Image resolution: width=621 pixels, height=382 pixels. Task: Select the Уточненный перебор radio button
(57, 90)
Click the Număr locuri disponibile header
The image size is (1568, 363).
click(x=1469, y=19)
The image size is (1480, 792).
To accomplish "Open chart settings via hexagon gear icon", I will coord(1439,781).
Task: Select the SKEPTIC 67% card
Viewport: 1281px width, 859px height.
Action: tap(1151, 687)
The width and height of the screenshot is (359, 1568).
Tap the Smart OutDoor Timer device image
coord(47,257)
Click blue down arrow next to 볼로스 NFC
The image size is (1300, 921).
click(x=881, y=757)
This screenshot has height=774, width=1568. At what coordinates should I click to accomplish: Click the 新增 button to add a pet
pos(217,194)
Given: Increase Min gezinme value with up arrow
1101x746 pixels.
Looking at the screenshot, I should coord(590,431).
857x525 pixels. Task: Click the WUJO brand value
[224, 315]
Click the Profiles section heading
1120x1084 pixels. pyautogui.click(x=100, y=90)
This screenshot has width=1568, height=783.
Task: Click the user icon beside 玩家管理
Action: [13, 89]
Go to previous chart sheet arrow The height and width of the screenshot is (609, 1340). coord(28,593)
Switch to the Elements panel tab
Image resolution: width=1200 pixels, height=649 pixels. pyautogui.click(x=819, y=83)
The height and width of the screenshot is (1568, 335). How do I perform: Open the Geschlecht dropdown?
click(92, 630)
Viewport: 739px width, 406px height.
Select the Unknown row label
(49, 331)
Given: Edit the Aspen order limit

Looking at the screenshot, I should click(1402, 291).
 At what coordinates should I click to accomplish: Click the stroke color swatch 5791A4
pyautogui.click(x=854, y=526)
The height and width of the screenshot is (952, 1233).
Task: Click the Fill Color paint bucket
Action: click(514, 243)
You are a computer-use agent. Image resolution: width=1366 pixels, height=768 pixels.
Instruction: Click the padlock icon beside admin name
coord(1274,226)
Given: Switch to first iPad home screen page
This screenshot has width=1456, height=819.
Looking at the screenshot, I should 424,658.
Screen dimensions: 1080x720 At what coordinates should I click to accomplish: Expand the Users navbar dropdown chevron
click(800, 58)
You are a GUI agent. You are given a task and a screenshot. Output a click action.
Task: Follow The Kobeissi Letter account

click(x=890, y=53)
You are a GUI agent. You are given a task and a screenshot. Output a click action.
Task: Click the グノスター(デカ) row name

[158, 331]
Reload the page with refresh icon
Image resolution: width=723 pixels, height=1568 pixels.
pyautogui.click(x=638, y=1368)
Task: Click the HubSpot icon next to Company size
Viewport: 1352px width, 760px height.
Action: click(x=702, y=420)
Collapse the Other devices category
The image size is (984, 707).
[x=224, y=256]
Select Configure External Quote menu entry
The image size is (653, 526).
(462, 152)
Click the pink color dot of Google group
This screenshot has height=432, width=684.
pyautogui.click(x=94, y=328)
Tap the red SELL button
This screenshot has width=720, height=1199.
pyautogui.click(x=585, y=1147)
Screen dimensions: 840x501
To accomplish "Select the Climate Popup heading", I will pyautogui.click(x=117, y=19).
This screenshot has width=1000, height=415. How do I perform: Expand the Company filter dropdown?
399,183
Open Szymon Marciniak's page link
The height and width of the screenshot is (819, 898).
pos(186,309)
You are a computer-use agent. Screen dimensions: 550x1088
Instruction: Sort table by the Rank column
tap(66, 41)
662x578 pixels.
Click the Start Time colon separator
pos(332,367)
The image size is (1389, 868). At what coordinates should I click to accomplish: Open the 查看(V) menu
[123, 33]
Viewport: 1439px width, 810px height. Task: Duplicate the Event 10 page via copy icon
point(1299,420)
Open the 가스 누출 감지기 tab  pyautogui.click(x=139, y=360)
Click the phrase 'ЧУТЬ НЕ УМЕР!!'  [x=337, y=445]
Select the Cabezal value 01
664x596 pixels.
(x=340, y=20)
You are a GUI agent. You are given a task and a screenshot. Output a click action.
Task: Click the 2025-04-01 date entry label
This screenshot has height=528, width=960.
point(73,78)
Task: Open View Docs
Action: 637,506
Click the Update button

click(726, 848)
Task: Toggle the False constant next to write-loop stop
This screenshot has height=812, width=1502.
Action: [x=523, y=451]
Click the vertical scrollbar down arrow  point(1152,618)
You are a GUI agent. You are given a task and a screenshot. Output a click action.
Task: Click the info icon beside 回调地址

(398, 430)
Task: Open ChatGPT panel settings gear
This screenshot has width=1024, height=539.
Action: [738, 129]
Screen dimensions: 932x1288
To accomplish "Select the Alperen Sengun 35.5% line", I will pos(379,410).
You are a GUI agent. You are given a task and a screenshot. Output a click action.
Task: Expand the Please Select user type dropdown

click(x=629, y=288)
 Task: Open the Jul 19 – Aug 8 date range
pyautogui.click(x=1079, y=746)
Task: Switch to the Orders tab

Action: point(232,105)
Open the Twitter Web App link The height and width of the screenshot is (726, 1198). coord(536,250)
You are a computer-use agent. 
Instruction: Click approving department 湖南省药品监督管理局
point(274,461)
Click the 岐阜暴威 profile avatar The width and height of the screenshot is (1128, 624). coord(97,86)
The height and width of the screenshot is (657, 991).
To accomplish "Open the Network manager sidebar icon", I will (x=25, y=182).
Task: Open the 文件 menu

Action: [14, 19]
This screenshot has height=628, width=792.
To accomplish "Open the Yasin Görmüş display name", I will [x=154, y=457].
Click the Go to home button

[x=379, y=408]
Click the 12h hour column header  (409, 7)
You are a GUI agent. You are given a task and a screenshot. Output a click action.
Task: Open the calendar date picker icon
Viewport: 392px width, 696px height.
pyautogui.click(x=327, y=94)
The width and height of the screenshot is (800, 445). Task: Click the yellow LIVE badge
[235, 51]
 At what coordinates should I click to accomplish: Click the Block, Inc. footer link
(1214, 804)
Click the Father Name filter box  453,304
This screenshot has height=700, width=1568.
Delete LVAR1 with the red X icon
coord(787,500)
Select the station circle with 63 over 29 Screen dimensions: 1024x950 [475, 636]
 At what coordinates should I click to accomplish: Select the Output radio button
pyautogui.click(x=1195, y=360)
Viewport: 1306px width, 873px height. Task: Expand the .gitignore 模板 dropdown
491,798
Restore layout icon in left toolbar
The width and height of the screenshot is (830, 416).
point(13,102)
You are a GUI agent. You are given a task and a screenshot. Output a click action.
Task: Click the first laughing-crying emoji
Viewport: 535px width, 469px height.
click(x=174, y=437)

JOB » Copy all of the entries above word for word, without changing a single character.

COMPLETE ANSWER »
Image resolution: width=621 pixels, height=382 pixels. Task: Select the Уточненный перебор radio button
(57, 90)
Click the Număr locuri disponibile header
The image size is (1568, 363).
click(x=1469, y=19)
The image size is (1480, 792).
To accomplish "Open chart settings via hexagon gear icon", I will coord(1439,781).
Task: Select the SKEPTIC 67% card
Viewport: 1281px width, 859px height.
Action: tap(1151, 687)
The width and height of the screenshot is (359, 1568).
Tap the Smart OutDoor Timer device image
coord(47,257)
Click blue down arrow next to 볼로스 NFC
The image size is (1300, 921).
click(x=881, y=757)
This screenshot has height=774, width=1568. At what coordinates should I click to accomplish: Click the 新增 button to add a pet
pos(217,194)
Given: Increase Min gezinme value with up arrow
1101x746 pixels.
Looking at the screenshot, I should coord(590,431).
857x525 pixels. Task: Click the WUJO brand value
[224, 315]
Click the Profiles section heading
1120x1084 pixels. pyautogui.click(x=100, y=90)
This screenshot has width=1568, height=783.
Task: Click the user icon beside 玩家管理
Action: [13, 89]
Go to previous chart sheet arrow The height and width of the screenshot is (609, 1340). coord(28,593)
Switch to the Elements panel tab
Image resolution: width=1200 pixels, height=649 pixels. pyautogui.click(x=819, y=83)
The height and width of the screenshot is (1568, 335). How do I perform: Open the Geschlecht dropdown?
click(92, 630)
Viewport: 739px width, 406px height.
Select the Unknown row label
(49, 331)
Given: Edit the Aspen order limit

Looking at the screenshot, I should click(1402, 291).
 At what coordinates should I click to accomplish: Click the stroke color swatch 5791A4
pyautogui.click(x=854, y=526)
The height and width of the screenshot is (952, 1233).
Task: Click the Fill Color paint bucket
Action: click(514, 243)
You are a computer-use agent. Image resolution: width=1366 pixels, height=768 pixels.
Instruction: Click the padlock icon beside admin name
coord(1274,226)
Given: Switch to first iPad home screen page
This screenshot has width=1456, height=819.
Looking at the screenshot, I should 424,658.
Screen dimensions: 1080x720 At what coordinates should I click to accomplish: Expand the Users navbar dropdown chevron
click(800, 58)
You are a GUI agent. You are given a task and a screenshot. Output a click action.
Task: Follow The Kobeissi Letter account

click(x=890, y=53)
You are a GUI agent. You are given a task and a screenshot. Output a click action.
Task: Click the グノスター(デカ) row name

[158, 331]
Reload the page with refresh icon
Image resolution: width=723 pixels, height=1568 pixels.
pyautogui.click(x=638, y=1368)
Task: Click the HubSpot icon next to Company size
Viewport: 1352px width, 760px height.
Action: click(x=702, y=420)
Collapse the Other devices category
The image size is (984, 707).
[x=224, y=256]
Select Configure External Quote menu entry
The image size is (653, 526).
(462, 152)
Click the pink color dot of Google group
This screenshot has height=432, width=684.
pyautogui.click(x=94, y=328)
Tap the red SELL button
This screenshot has width=720, height=1199.
pyautogui.click(x=585, y=1147)
Screen dimensions: 840x501
To accomplish "Select the Climate Popup heading", I will pyautogui.click(x=117, y=19).
This screenshot has width=1000, height=415. How do I perform: Expand the Company filter dropdown?
399,183
Open Szymon Marciniak's page link
The height and width of the screenshot is (819, 898).
pos(186,309)
You are a computer-use agent. Screen dimensions: 550x1088
Instruction: Sort table by the Rank column
tap(66, 41)
662x578 pixels.
Click the Start Time colon separator
pos(332,367)
The image size is (1389, 868). At what coordinates should I click to accomplish: Open the 查看(V) menu
[123, 33]
Viewport: 1439px width, 810px height. Task: Duplicate the Event 10 page via copy icon
point(1299,420)
Open the 가스 누출 감지기 tab  pyautogui.click(x=139, y=360)
Click the phrase 'ЧУТЬ НЕ УМЕР!!'  [x=337, y=445]
Select the Cabezal value 01
664x596 pixels.
(x=340, y=20)
You are a GUI agent. You are given a task and a screenshot. Output a click action.
Task: Click the 2025-04-01 date entry label
This screenshot has height=528, width=960.
point(73,78)
Task: Open View Docs
Action: 637,506
Click the Update button

click(726, 848)
Task: Toggle the False constant next to write-loop stop
This screenshot has height=812, width=1502.
Action: [x=523, y=451]
Click the vertical scrollbar down arrow  point(1152,618)
You are a GUI agent. You are given a task and a screenshot. Output a click action.
Task: Click the info icon beside 回调地址

(398, 430)
Task: Open ChatGPT panel settings gear
This screenshot has width=1024, height=539.
Action: [738, 129]
Screen dimensions: 932x1288
To accomplish "Select the Alperen Sengun 35.5% line", I will pos(379,410).
You are a GUI agent. You are given a task and a screenshot. Output a click action.
Task: Expand the Please Select user type dropdown

click(x=629, y=288)
 Task: Open the Jul 19 – Aug 8 date range
pyautogui.click(x=1079, y=746)
Task: Switch to the Orders tab

Action: point(232,105)
Open the Twitter Web App link The height and width of the screenshot is (726, 1198). coord(536,250)
You are a computer-use agent. 
Instruction: Click approving department 湖南省药品监督管理局
point(274,461)
Click the 岐阜暴威 profile avatar The width and height of the screenshot is (1128, 624). coord(97,86)
The height and width of the screenshot is (657, 991).
To accomplish "Open the Network manager sidebar icon", I will (x=25, y=182).
Task: Open the 文件 menu

Action: [14, 19]
This screenshot has height=628, width=792.
To accomplish "Open the Yasin Görmüş display name", I will [x=154, y=457].
Click the Go to home button

[x=379, y=408]
Click the 12h hour column header  (409, 7)
You are a GUI agent. You are given a task and a screenshot. Output a click action.
Task: Open the calendar date picker icon
Viewport: 392px width, 696px height.
pyautogui.click(x=327, y=94)
The width and height of the screenshot is (800, 445). Task: Click the yellow LIVE badge
[235, 51]
 At what coordinates should I click to accomplish: Click the Block, Inc. footer link
(1214, 804)
Click the Father Name filter box  453,304
This screenshot has height=700, width=1568.
Delete LVAR1 with the red X icon
coord(787,500)
Select the station circle with 63 over 29 Screen dimensions: 1024x950 [475, 636]
 At what coordinates should I click to accomplish: Select the Output radio button
pyautogui.click(x=1195, y=360)
Viewport: 1306px width, 873px height. Task: Expand the .gitignore 模板 dropdown
491,798
Restore layout icon in left toolbar
The width and height of the screenshot is (830, 416).
point(13,102)
You are a GUI agent. You are given a task and a screenshot. Output a click action.
Task: Click the first laughing-crying emoji
Viewport: 535px width, 469px height.
click(x=174, y=437)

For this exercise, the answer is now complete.